Can our party pick your brain?
Rohan Jayasekera
1 at sympatico.ca
Tue Feb 22 04:30:47 EST 2011
Michael, I suspect that the Transparency Party's plan is the same as
that of your "un-Party", even if not in theory then at least in
practice. Here's my reasoning:
1. In any particular riding, as long as the party remains unelected it
doesn't really matter who the members are and what their opinions are
about what an elected representative should do. The only thing that
matters is getting the party elected, and since that will be
determined not by the party membership but by all the voters in the
riding, the party will necessarily have to convince the voters that it
will serve them and not itself.
2. If the riding does indeed elect the Transparency Party's chosen
representative (and it doesn't matter who it is as long as s/he
doesn't renege on the promise to follow the orders of the people),
then every eligible voter who is not already a party member, and who
desires a voice in what that representative does, will join the
party. And then that riding has direct democracy.

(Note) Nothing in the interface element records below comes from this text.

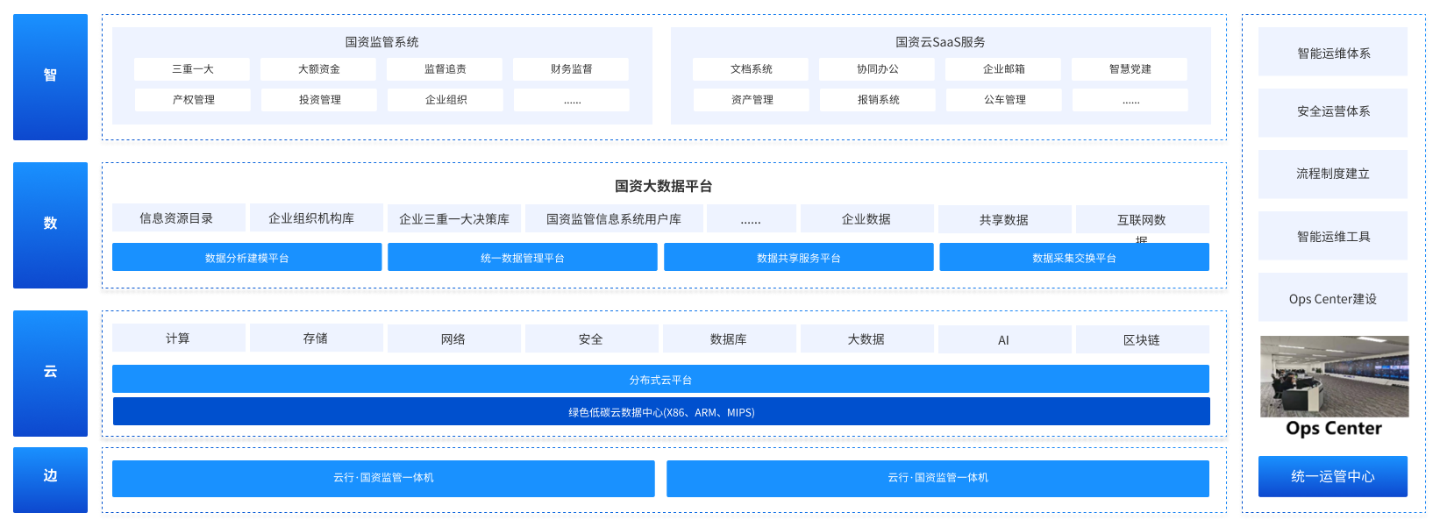Screen dimensions: 1440x527
Task: Click the 分布式云平台 bar
Action: coord(660,380)
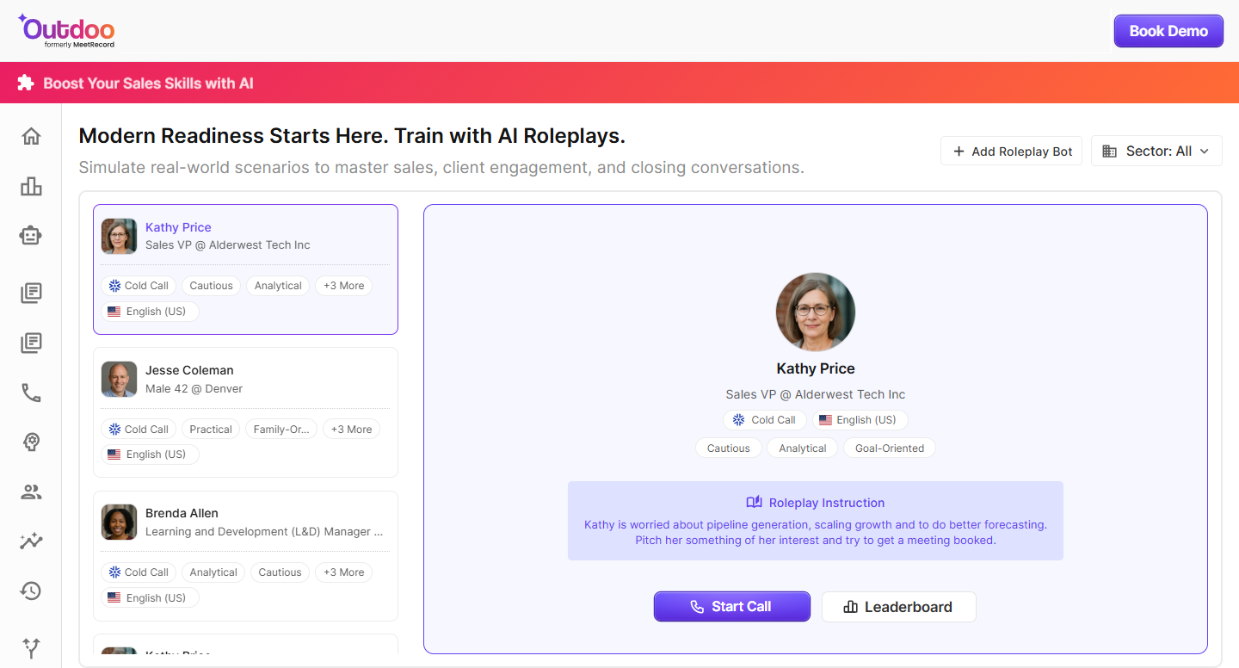Expand +3 More tags on Kathy Price card
The image size is (1239, 668).
pyautogui.click(x=343, y=286)

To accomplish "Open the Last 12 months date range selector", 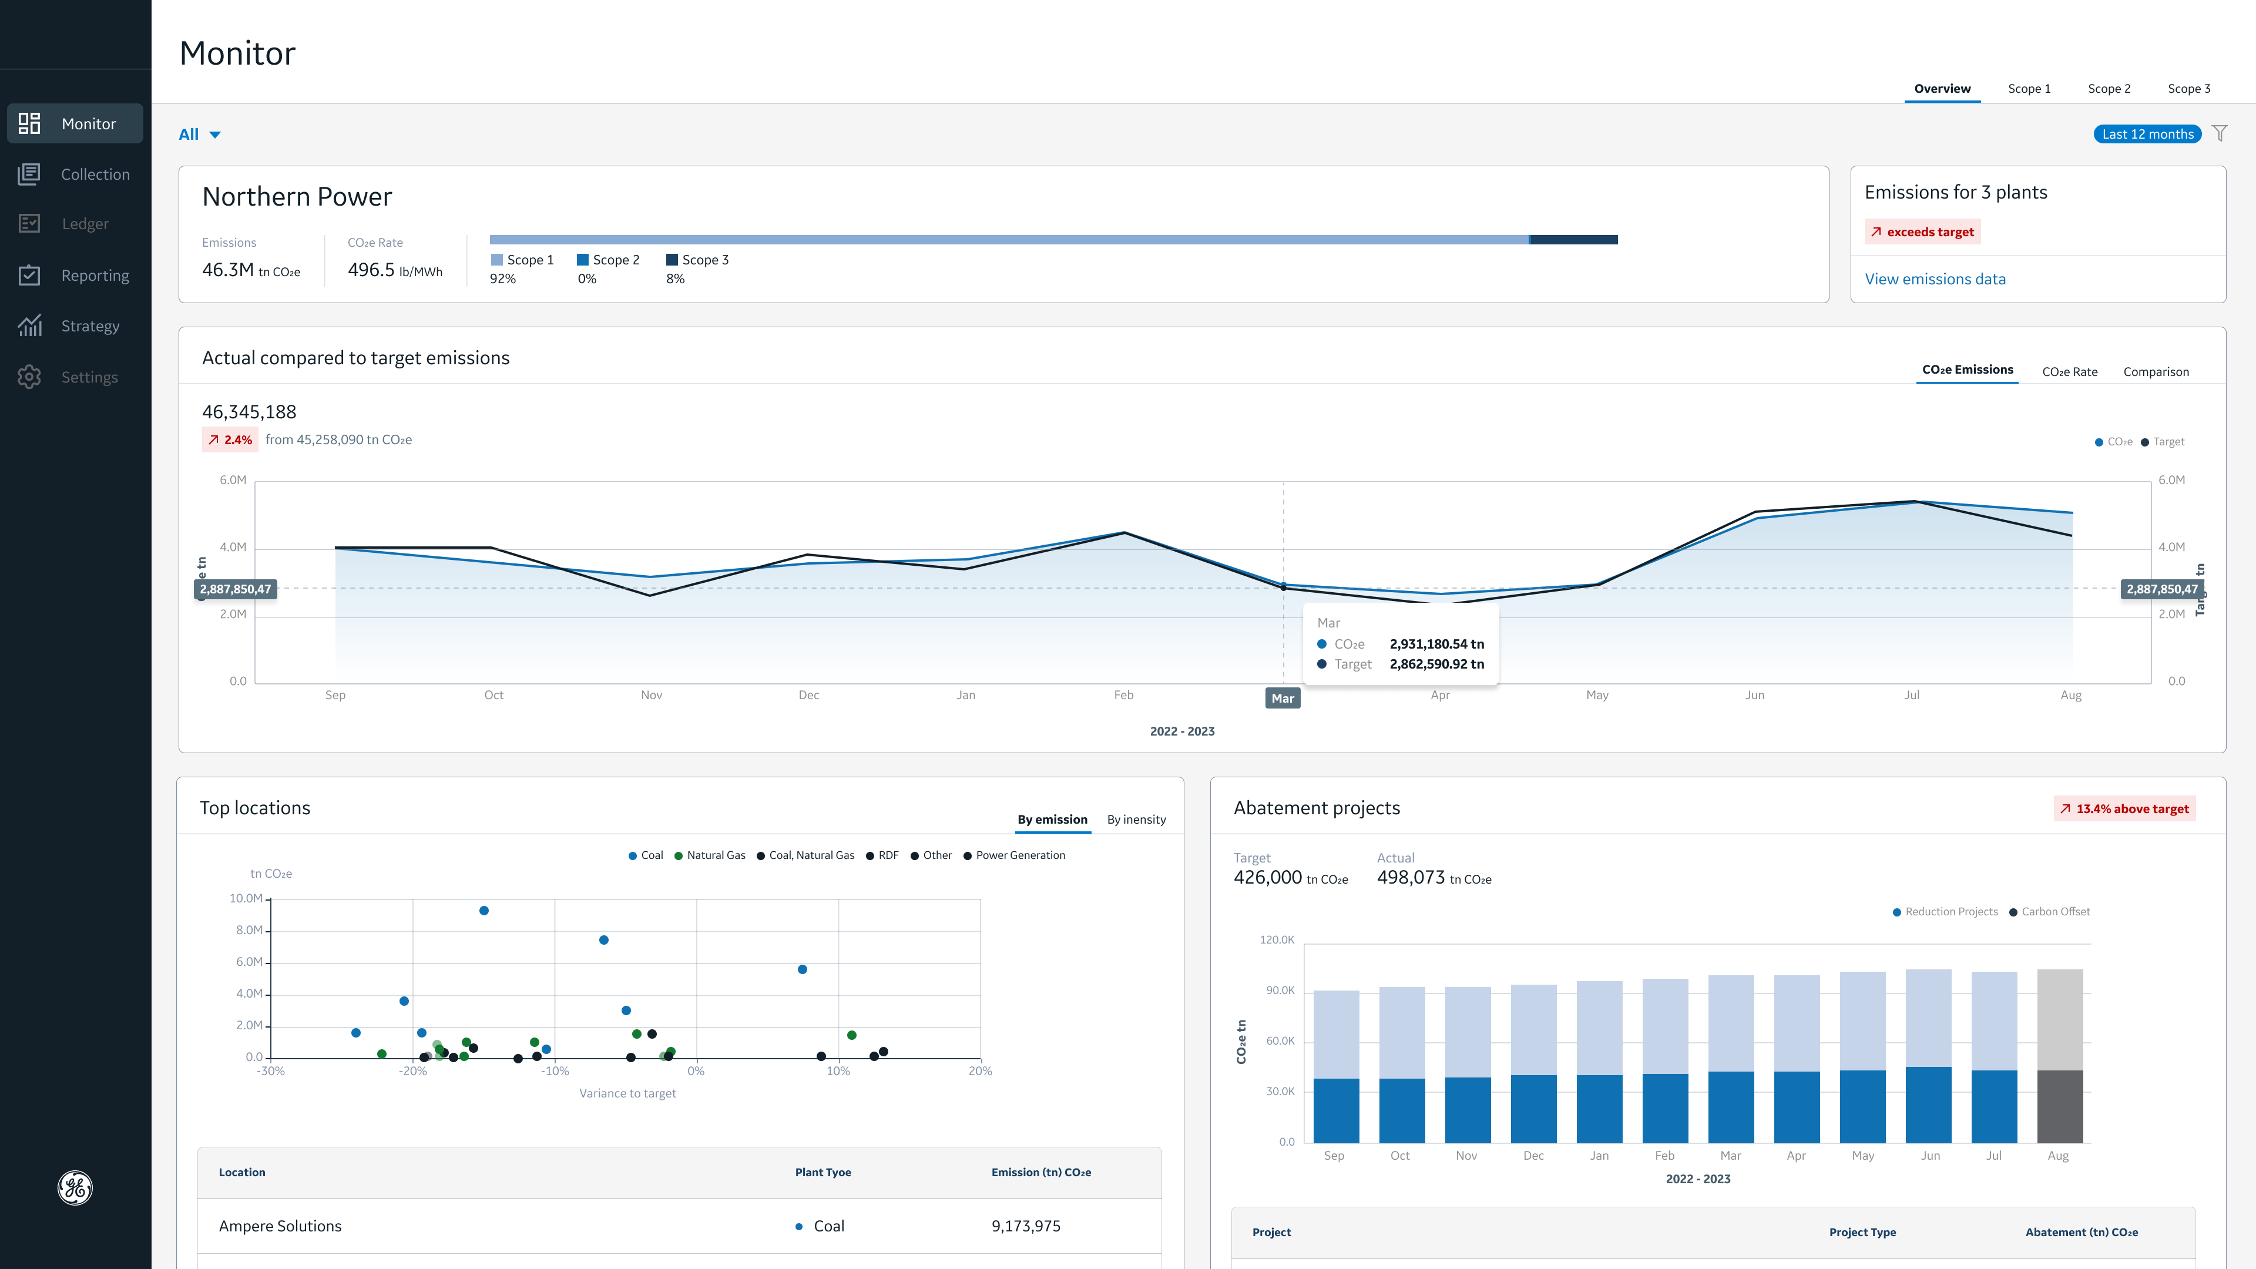I will [x=2147, y=134].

The hard part is winning the first riding, especially in countries/
regions that make it difficult for new parties to emerge, such as the
USA and Canada (the Canadian Green Party is still trying to elect its
first member). If, however, this difficult goal is achieved, it
should get much easier afterward: once any riding has elected this
party, many voters in other ridings will want the same power and will
take the same path (as has been happening in a number of Arab
countries following the Tunisian revolution). They may not even have
to wait to defeat their incumbent representatives, because some of
those will switch sides in order to avoid being thrown out (like some
members of Libya's ruling party have just done). If all ridings
eventually go the same way, then the party system becomes irrelevant
and can be discarded. I like Thomas's analogy of this party's being a
midwife, and your name "un-Party" captures it very nicely.